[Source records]
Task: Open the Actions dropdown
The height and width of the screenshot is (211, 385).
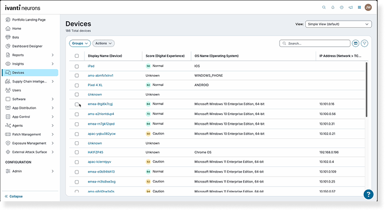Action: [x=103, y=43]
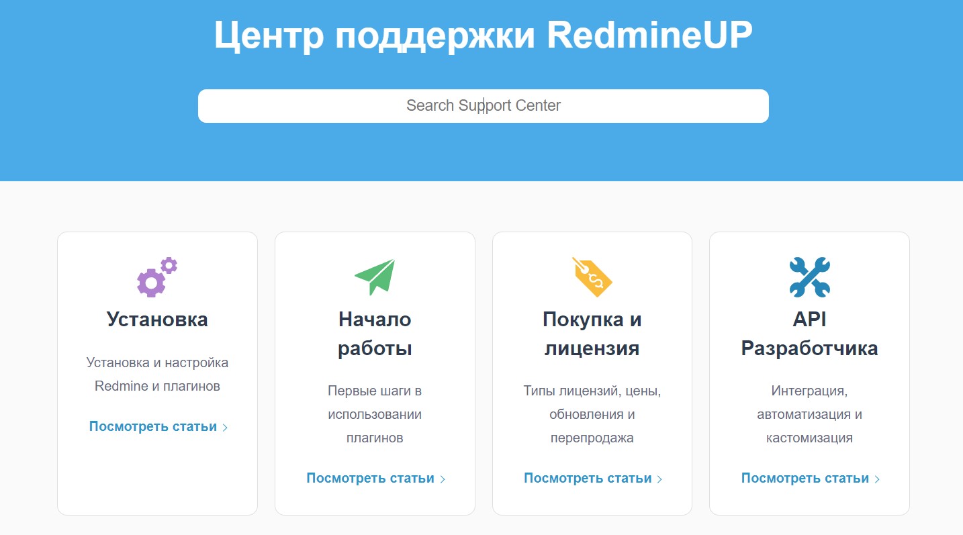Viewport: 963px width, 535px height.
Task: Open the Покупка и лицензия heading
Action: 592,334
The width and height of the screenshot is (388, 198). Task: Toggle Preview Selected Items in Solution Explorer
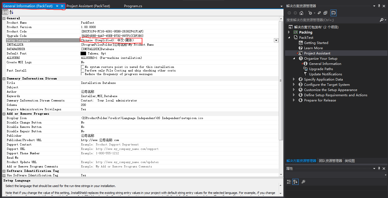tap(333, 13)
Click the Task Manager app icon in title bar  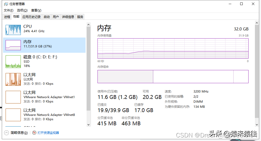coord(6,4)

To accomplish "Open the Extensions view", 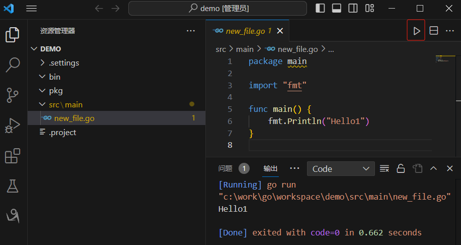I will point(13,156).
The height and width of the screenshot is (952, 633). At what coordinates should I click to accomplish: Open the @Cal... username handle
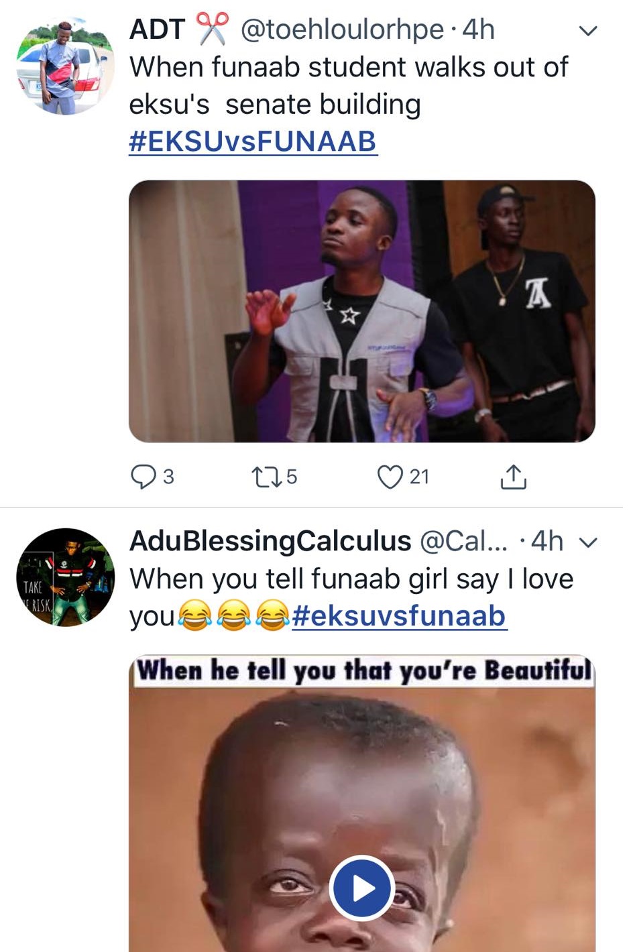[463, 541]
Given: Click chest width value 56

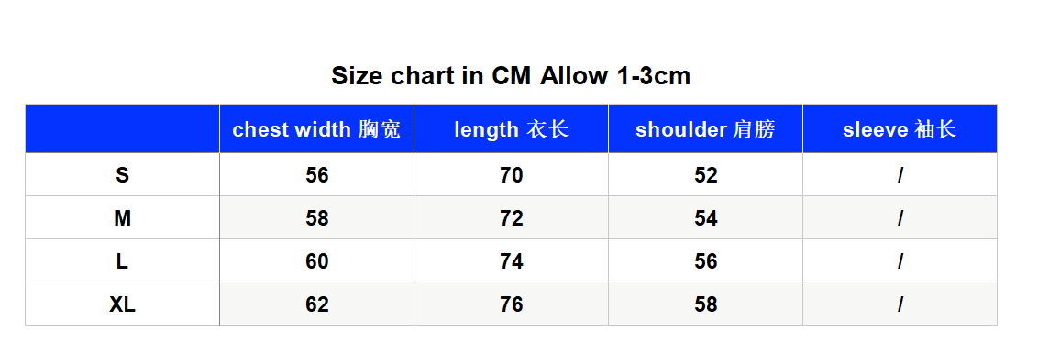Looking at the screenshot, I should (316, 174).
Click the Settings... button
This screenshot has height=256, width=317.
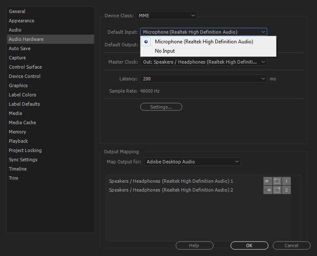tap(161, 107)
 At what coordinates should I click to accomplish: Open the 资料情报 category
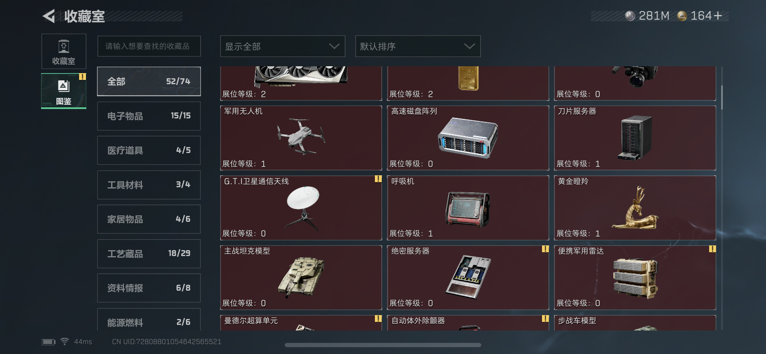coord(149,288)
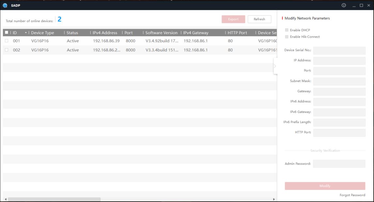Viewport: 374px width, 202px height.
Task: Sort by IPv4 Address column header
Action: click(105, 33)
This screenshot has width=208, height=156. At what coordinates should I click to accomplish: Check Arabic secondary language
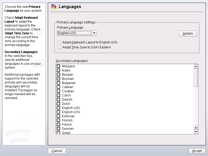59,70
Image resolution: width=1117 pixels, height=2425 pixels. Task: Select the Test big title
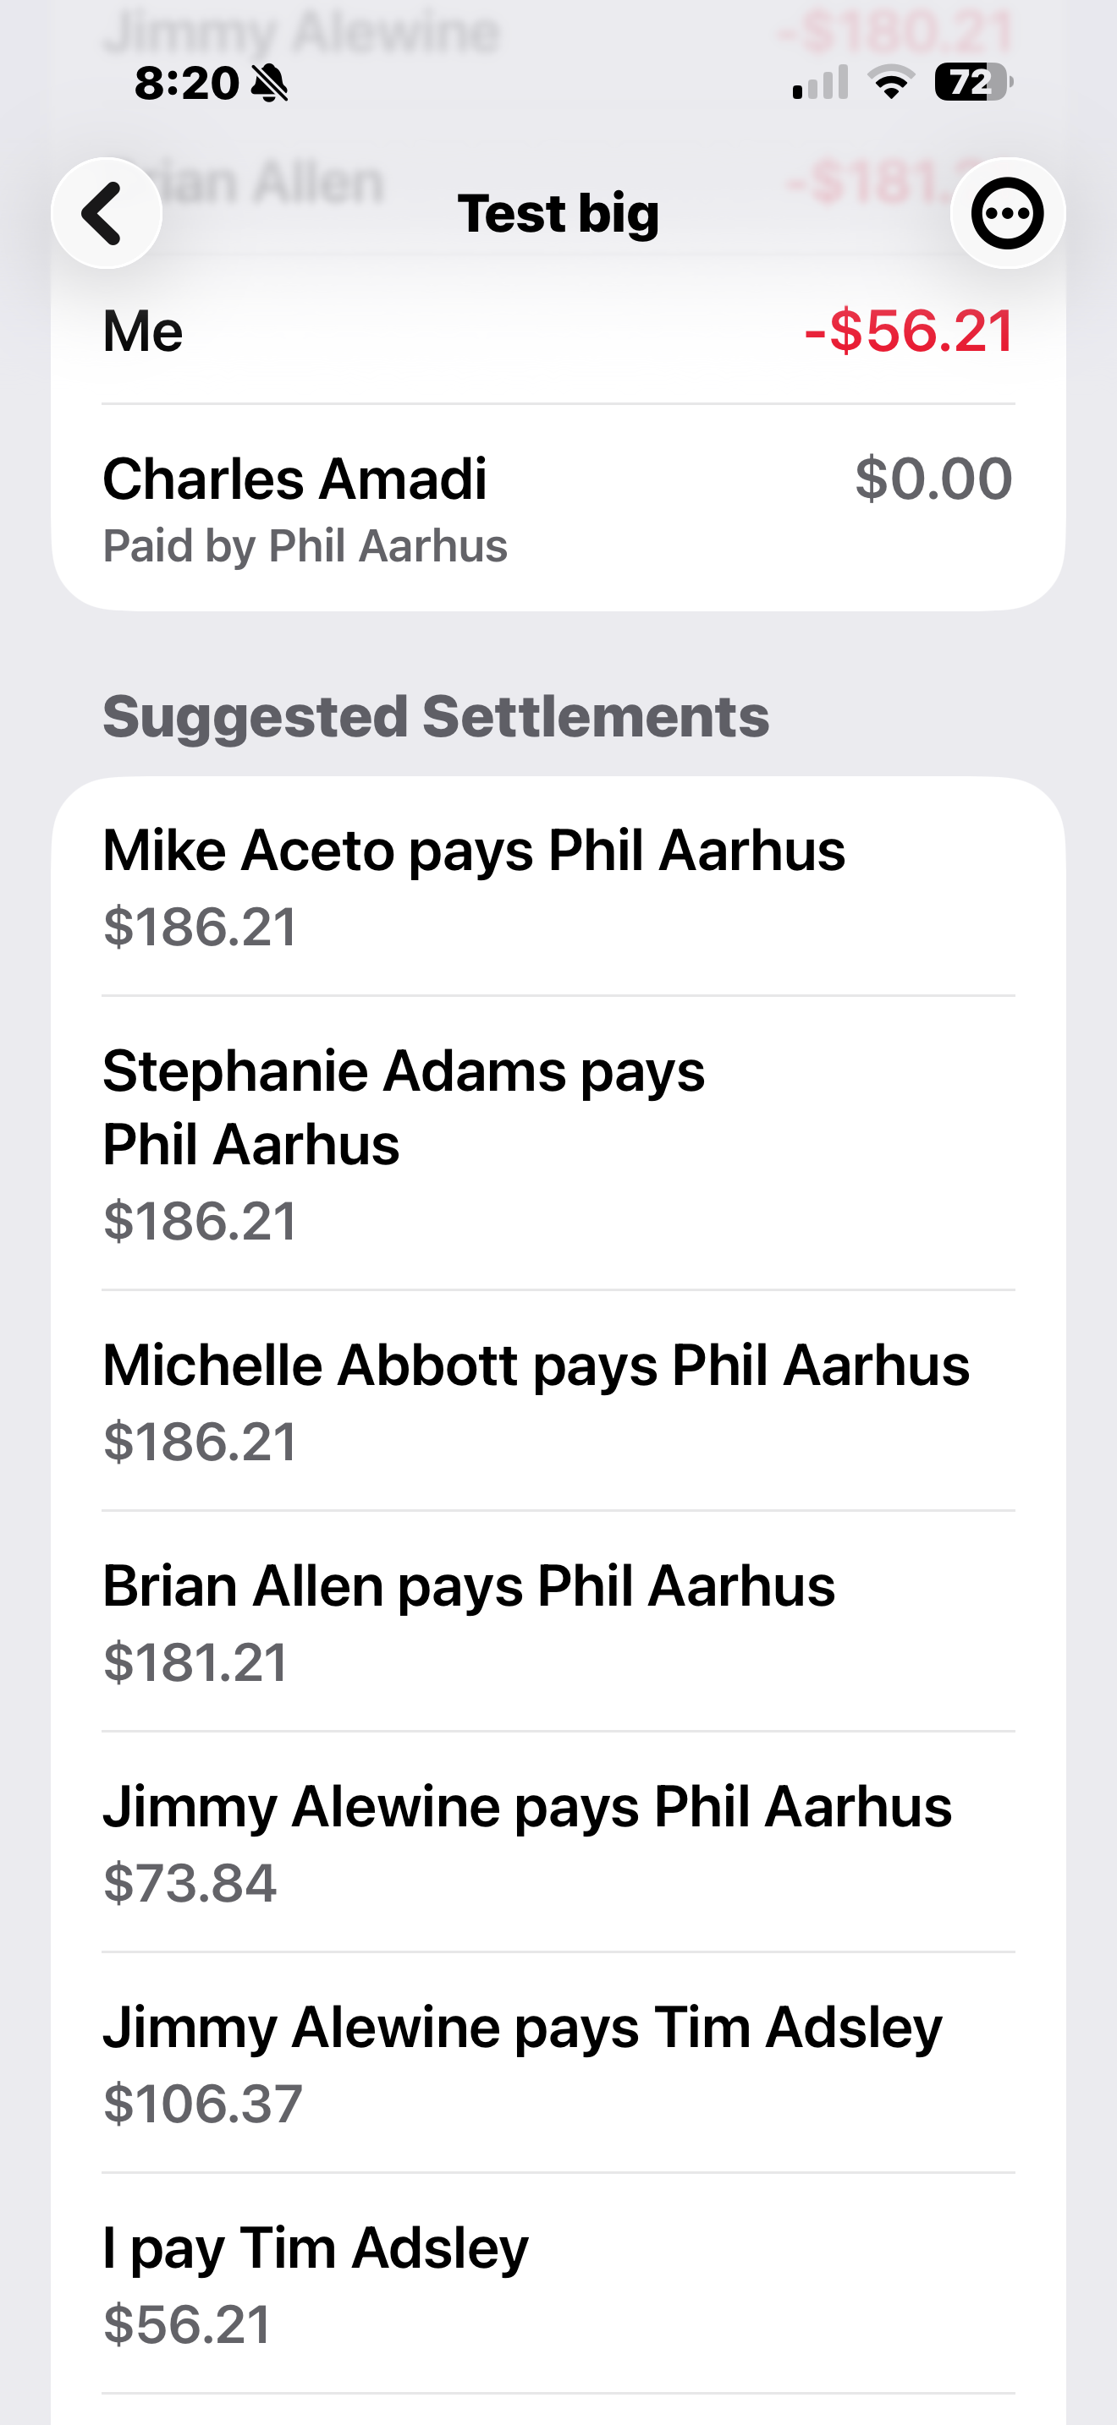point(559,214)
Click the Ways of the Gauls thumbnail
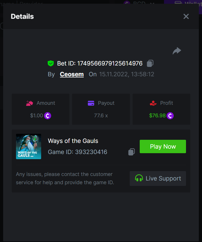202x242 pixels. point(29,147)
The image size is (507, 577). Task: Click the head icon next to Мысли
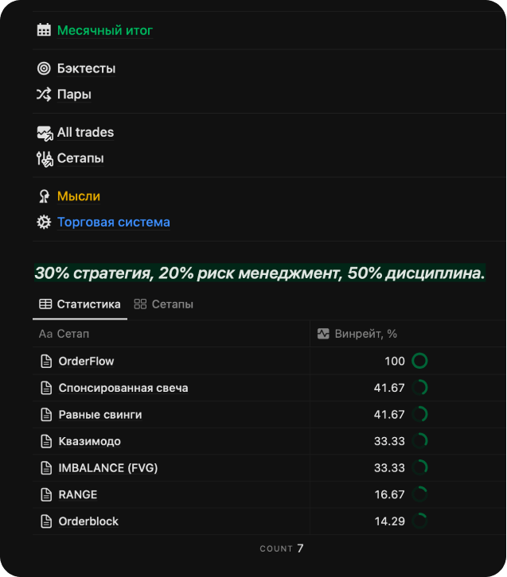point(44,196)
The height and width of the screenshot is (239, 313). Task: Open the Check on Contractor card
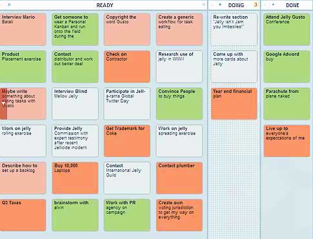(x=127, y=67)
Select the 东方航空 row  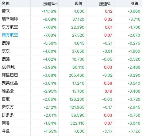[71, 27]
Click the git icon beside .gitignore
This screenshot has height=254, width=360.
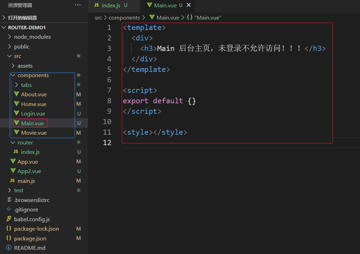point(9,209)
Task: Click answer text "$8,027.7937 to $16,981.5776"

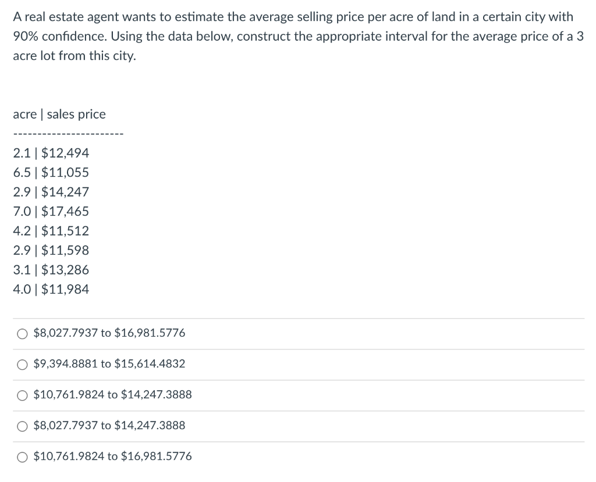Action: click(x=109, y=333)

# [Exercise]
Leave out every picture and copy verbatim the lines running from the line containing "Click the git icon beside .gitignore" through the final line of the data.

# [Your response]
Click the git icon beside .gitignore
This screenshot has height=254, width=360.
point(9,209)
Task: Click answer text "$8,027.7937 to $16,981.5776"

Action: click(x=109, y=333)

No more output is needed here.